GIVEN PASSAGE:
——————

But somehow things worked out. The wedding was awesome. Pam was beautiful and gloriously happy. Friends and family came from all over to be with us. When we returned to school we even passed our exams. Eighteen months later we graduated and moved to our first church.

 

Pastors’ marriages are the same as everyone else’s with one notable exception. Our home life and church life are so intermingled that it’s often hard to tell one from the other. What that means on one level is that our family rhythms are usually determined by church services and events. On a deeper level it means that our congregations are well aware how the principles we encourage them to live by in their marriages are being worked out within our own, for better and for worse. The interplay between those two dynamics can sometimes make you feel like you’re living in a fishbowl.

 

Pam and I knew the risks when we moved to a rural congregation near Aiken, SC. I served as pastor while Pam worked as a chaplain at a nearby hospital in Augusta. And like all newlyweds we soon ran head on into challenges. I threw myself into my ministry, determined to become a successful minister. Pam worked hard in learning the difficult job of ministering to people in extreme situations. We didn’t have much money so paying the bills from week to week brought stress. Before long Pam was pregnant with our first child.

——————

DATASET RECORDS:
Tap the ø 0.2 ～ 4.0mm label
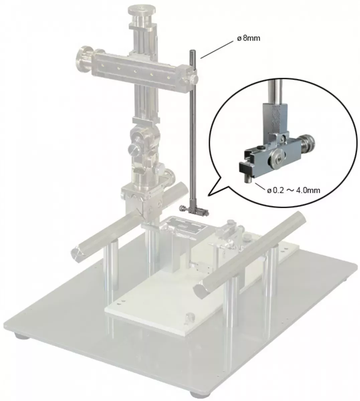[293, 190]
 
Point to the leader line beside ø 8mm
[217, 50]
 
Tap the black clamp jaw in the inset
[246, 168]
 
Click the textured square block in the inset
[275, 118]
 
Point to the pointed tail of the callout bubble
[208, 196]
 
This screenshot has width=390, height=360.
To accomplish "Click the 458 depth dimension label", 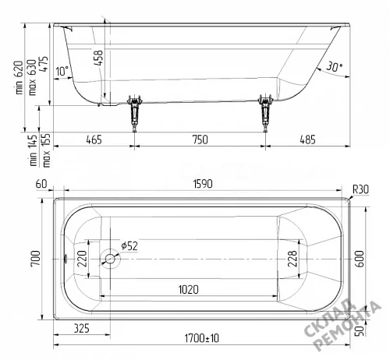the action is (x=99, y=58).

——————

Using the passage about a pastor's marriage, decide whether each statement agrees with it, answering yes or no and quoting the words that settle it: 1. Pam worked as a chaplain at a hospital in Augusta. 2. The couple graduated one year after the wedding. 3. Their first church was a congregation in a city. The entries aren't needed for the work here.

ANSWER:
1. Yes: "Pam worked as a chaplain at a nearby hospital in Augusta."
2. No: "Eighteen months later we graduated and moved to our first church."
3. No: "we moved to a rural congregation near Aiken, SC."